The line could remain in place, in a patient’s upper arm, for weeks or months as a safe and easy-access portal for delivering medications. “They don’t have to come in and keep getting re-stuck,” Misuna said. “It’s less trauma, less pain.”
The nurses not only got trained in how to do the procedure, they compared equipment and negotiated for a state-of-the-art ultrasound machine to guide insertion of the needle. They’re also helping decide how to bill for the service.
The process has been eye-opening. “It’s made me learn about how much hospital equipment costs,” Misuna said. “We’re trying to put it in so it’s profitable but also reasonable.”
Helping to improve care is its own reward. But it will also be satisfying to be recognized through the Clinical Ladder program, Misuna said. “We’re getting a different skill and different education. It gives us a little more incentive to earn some more money.”

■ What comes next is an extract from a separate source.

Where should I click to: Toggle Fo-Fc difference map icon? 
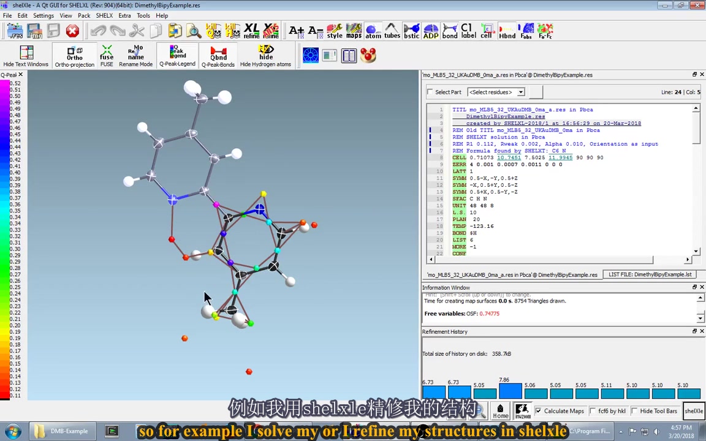(x=545, y=31)
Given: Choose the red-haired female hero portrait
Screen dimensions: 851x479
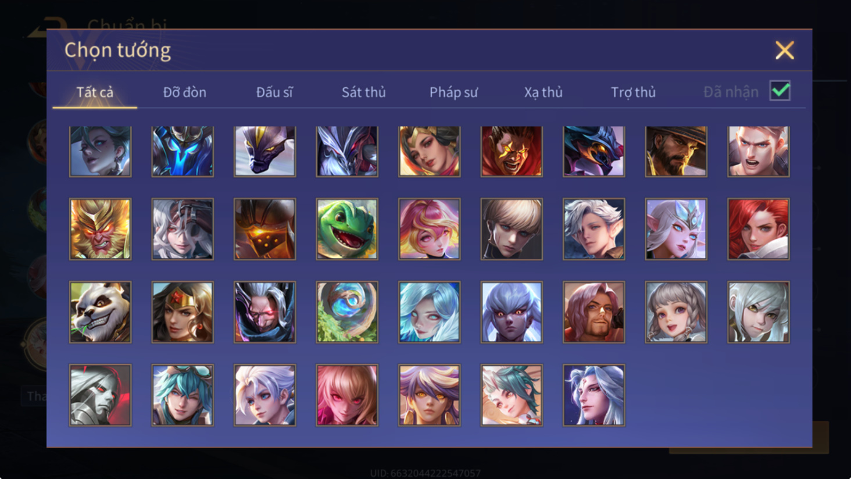Looking at the screenshot, I should 759,229.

Patty Lemieux, an RN who works on the hospital’s maternity unit, agrees. During her 16 years at Shore Memorial Hospital, she’s participated in many activities that would have counted for points on the Clinical Ladder, including earning a bachelor’s and two associate’s degrees, teaching breastfeeding and newborn care classes to the public, and serving as a Neonatal Advanced Life Support instructor for hospital staff.
“I’m really happy about this,” Lemieux said. “I think it would benefit everybody.”

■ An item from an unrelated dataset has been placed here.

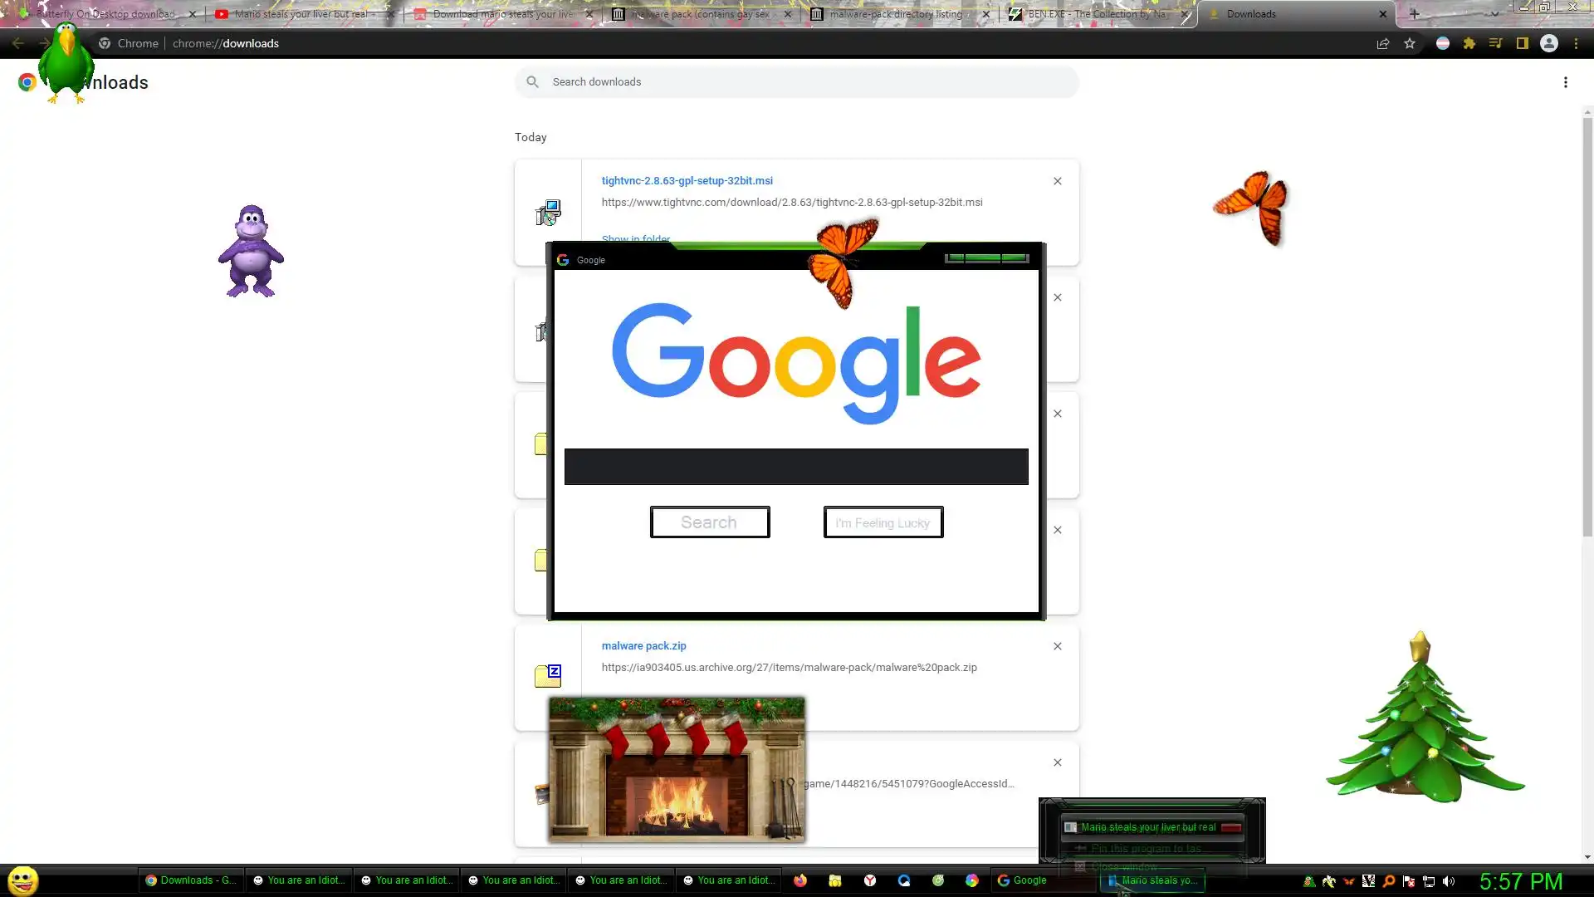1594x897 pixels.
Task: Click the share page icon
Action: 1383,43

For seasoned nurses who participate, the Clinical Ladder would reward dedication, knowledge and seniority, Lemieux said. “The things they ask might take a little time but they’re not that hard. It will help the hospital along with helping the nurse with advancement – along with a positive outcome for the patient.”
Some newer nurses are just as excited. Cindy Wallop, who works in Shore Memorial Hospital’s Skilled Nursing Facility, sees the Clinical Ladder as great opportunity. She went back to school at age 35, and between working and raising four children, it took six years to graduate. She joined the hospital staff in 2004.
“I’m so excited,” Wallop said. “I think all nursing is good care but this opens doors where you can learn. Being on the Clinical Ladder gives everybody a chance to reach their goals. My goal is to get a bachelor’s degree.”
Some nurses believe Clinical Ladder will promote a healthy competition among RNs. After the ball gets rolling, no one will want to be left behind. “We all want to know things,” Misuna said. “We all want to be at the top of our game. It promotes excellence in nursing.”
But in the end, it all comes back to the hospital’s mission of delivering the best care, Perry said. “The goal is that we have better patient outcomes because you have more nurses out there who can help. You also have nurses with better job satisfaction because they feel like they’re part of something.”